I write you poetry before I sleep, words you'll never see. It's not love poetry. It's definitely my heart on the page, though, we writers are so cliche, but it's not the part one might expect in a poem. The part of my heart I leave on the page for you is the one that doesn't want to be broken and yet asks for more when slapped down by oppressive expectation twisted onto my head like some macabre crown of rose thorns jeweled with the eyes of beetles that never actually saw the world they destroyed. I want you to see it, laid bare, out for nothing more than so you know it isn't you, and it was never you causing it to go black. I was bound to be bitter about anything other than what friends do at night when the moon is full and the wolves in our spines want to see the stars so we run, run, run into the endless blight of night where we are free to be whatever we want. Terrifying silhouettes against the sunrise when our reality returns and we are forced to see the present moment all those yoga teachers talk about while soccer moms queef in their size too small yoga pants because they're desperate to be something to their husbands again. I want to claw my way to the top of a mountain and howl at the sky till my throat shreds from the sheer effort of letting all of you go. I want to tear out my tongue so it can't betray me ever again by telling you I would love you even if I shouldn't. It doesn't matter. It never did. It never will. Edit: I barely remember writing this. It's weird. I'm sorry for posting weird shit in blog posts. It's not meant to be about anything or anyone really. I tend to write these to a generic person so it's more like I'm writing them a letter or something. I don't know. I'm going to try not to post blogs for a bit.

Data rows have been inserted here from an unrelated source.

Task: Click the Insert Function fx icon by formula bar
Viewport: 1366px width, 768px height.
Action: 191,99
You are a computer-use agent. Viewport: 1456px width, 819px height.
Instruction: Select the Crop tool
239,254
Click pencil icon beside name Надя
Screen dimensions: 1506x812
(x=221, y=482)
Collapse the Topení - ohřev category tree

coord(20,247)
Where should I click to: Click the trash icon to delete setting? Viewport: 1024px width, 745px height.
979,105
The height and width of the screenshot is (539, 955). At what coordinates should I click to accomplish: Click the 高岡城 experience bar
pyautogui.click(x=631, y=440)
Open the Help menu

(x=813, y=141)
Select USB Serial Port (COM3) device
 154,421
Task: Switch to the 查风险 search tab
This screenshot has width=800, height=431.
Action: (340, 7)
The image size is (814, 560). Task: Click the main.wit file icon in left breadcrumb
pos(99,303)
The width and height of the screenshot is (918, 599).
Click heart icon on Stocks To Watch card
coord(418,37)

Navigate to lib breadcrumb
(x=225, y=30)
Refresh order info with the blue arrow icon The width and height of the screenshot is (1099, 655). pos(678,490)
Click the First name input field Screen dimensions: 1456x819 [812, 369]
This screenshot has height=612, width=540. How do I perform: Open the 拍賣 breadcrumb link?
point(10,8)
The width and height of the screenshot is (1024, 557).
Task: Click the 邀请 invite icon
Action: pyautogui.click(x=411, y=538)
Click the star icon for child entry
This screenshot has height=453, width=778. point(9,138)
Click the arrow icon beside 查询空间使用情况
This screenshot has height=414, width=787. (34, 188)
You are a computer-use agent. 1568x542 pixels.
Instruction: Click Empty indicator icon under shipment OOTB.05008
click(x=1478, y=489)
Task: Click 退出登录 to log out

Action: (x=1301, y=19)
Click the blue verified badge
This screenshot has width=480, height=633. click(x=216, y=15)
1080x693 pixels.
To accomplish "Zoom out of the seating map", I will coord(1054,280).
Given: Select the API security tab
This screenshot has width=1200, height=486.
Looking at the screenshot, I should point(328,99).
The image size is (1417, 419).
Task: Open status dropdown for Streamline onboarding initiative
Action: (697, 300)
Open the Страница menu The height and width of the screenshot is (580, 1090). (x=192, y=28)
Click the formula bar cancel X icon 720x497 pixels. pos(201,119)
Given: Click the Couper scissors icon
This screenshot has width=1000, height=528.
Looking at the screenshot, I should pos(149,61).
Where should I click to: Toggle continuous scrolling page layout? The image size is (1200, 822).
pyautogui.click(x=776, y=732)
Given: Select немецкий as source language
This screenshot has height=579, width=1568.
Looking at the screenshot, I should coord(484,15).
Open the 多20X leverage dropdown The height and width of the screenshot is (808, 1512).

It takes a lot of effort sometimes to remember the good moments when you've lost someone really close. Sometimes the grief is more than a wave. It's a vacuum and you can't feel anything but the pressure of that loss, the pressure of the absence of the person you loved. They can't make jokes about how innocent you were. They can't send you twenty-five YouTube videos of their favorite metal songs for you to wake up to. They can't stay up until all hours of the night just because they love the sound of your voice. You romanticize these moments. Look back on them with a fondness you never felt while they were here. Because they were here. You didn't need to remember them fondly yet. You could keep talking even though your throat was sore and the birds were chirping and oh shit, man, I gotta work in four hours, I'll talk to you later. You gave so much of your love without knowing you had and now there's nowhere to put it. So it bubbles over and leaves you with a displaced mess of smiles for boys with an Irish lilt to their tone, for those friends of yours now who ask if you want to talk about historical things, or go into why you're slacking on your writing. You no longer hear that beautiful voice, but you remember the way it filled your heart with a hello, hey, I missed you. It'll be all right, you tell yourself. And it is. It's absolutely okay. But sometimes it's also okay to miss them and accept you're still sad about it.